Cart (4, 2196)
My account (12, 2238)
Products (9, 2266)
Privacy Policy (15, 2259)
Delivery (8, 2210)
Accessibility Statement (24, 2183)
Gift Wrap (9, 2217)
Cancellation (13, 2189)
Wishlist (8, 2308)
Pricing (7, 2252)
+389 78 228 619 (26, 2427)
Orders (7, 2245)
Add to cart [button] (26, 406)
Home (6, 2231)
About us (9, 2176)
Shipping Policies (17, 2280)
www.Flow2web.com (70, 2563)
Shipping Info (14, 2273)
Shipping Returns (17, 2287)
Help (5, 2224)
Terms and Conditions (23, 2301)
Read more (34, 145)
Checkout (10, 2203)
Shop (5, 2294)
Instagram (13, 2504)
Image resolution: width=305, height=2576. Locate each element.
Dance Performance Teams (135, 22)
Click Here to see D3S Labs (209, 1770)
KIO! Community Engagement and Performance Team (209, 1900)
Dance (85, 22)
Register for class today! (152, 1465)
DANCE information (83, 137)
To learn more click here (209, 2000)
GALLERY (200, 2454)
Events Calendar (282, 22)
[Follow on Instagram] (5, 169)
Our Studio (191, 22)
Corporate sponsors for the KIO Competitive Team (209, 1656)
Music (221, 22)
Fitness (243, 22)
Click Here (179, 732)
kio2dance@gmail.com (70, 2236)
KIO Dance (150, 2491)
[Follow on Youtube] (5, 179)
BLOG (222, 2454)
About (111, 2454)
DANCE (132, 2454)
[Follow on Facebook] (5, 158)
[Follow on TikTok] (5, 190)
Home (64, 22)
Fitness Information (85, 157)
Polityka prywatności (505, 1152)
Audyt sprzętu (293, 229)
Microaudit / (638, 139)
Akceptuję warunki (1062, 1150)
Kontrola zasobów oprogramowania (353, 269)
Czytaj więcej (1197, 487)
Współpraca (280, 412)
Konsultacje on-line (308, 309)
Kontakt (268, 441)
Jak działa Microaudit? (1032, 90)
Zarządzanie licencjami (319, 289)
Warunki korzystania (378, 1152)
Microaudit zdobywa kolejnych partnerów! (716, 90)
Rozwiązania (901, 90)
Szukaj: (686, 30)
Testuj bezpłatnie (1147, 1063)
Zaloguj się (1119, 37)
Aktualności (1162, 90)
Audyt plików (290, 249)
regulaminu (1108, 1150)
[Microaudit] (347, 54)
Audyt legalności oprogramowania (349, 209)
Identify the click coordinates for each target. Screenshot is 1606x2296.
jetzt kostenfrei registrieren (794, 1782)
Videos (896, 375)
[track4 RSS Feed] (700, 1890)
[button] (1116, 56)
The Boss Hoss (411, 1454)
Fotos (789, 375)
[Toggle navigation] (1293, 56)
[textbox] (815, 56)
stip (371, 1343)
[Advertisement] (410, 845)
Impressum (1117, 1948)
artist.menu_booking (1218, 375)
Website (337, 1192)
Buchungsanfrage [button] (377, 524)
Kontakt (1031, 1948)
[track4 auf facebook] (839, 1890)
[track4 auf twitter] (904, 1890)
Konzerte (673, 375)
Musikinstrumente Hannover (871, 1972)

= = = = =

§ WORK REQUIRED
Every entry must be duplicated exactly as it was written.

§ EXPECTED ANSWER
Cart (4, 2196)
My account (12, 2238)
Products (9, 2266)
Privacy Policy (15, 2259)
Delivery (8, 2210)
Accessibility Statement (24, 2183)
Gift Wrap (9, 2217)
Cancellation (13, 2189)
Wishlist (8, 2308)
Pricing (7, 2252)
+389 78 228 619 (26, 2427)
Orders (7, 2245)
Add to cart [button] (26, 406)
Home (6, 2231)
About us (9, 2176)
Shipping Policies (17, 2280)
www.Flow2web.com (70, 2563)
Shipping Info (14, 2273)
Shipping Returns (17, 2287)
Help (5, 2224)
Terms and Conditions (23, 2301)
Read more (34, 145)
Checkout (10, 2203)
Shop (5, 2294)
Instagram (13, 2504)
Image resolution: width=305, height=2576. Locate each element.
Dance Performance Teams (135, 22)
Click Here to see D3S Labs (209, 1770)
KIO! Community Engagement and Performance Team (209, 1900)
Dance (85, 22)
Register for class today! (152, 1465)
DANCE information (83, 137)
To learn more click here (209, 2000)
GALLERY (200, 2454)
Events Calendar (282, 22)
[Follow on Instagram] (5, 169)
Our Studio (191, 22)
Corporate sponsors for the KIO Competitive Team (209, 1656)
Music (221, 22)
Fitness (243, 22)
Click Here (179, 732)
kio2dance@gmail.com (70, 2236)
KIO Dance (150, 2491)
[Follow on Youtube] (5, 179)
BLOG (222, 2454)
About (111, 2454)
DANCE (132, 2454)
[Follow on Facebook] (5, 158)
[Follow on TikTok] (5, 190)
Home (64, 22)
Fitness Information (85, 157)
Polityka prywatności (505, 1152)
Audyt sprzętu (293, 229)
Microaudit / (638, 139)
Akceptuję warunki (1062, 1150)
Kontrola zasobów oprogramowania (353, 269)
Czytaj więcej (1197, 487)
Współpraca (280, 412)
Konsultacje on-line (308, 309)
Kontakt (268, 441)
Jak działa Microaudit? (1032, 90)
Zarządzanie licencjami (319, 289)
Warunki korzystania (378, 1152)
Microaudit zdobywa kolejnych partnerów! (716, 90)
Rozwiązania (901, 90)
Szukaj: (686, 30)
Testuj bezpłatnie (1147, 1063)
Zaloguj się (1119, 37)
Aktualności (1162, 90)
Audyt plików (290, 249)
regulaminu (1108, 1150)
[Microaudit] (347, 54)
Audyt legalności oprogramowania (349, 209)
Identify the click coordinates for each target. Screenshot is 1606x2296.
jetzt kostenfrei registrieren (794, 1782)
Videos (896, 375)
[track4 RSS Feed] (700, 1890)
[button] (1116, 56)
The Boss Hoss (411, 1454)
Fotos (789, 375)
[Toggle navigation] (1293, 56)
[textbox] (815, 56)
stip (371, 1343)
[Advertisement] (410, 845)
Impressum (1117, 1948)
artist.menu_booking (1218, 375)
Website (337, 1192)
Buchungsanfrage [button] (377, 524)
Kontakt (1031, 1948)
[track4 auf facebook] (839, 1890)
[track4 auf twitter] (904, 1890)
Konzerte (673, 375)
Musikinstrumente Hannover (871, 1972)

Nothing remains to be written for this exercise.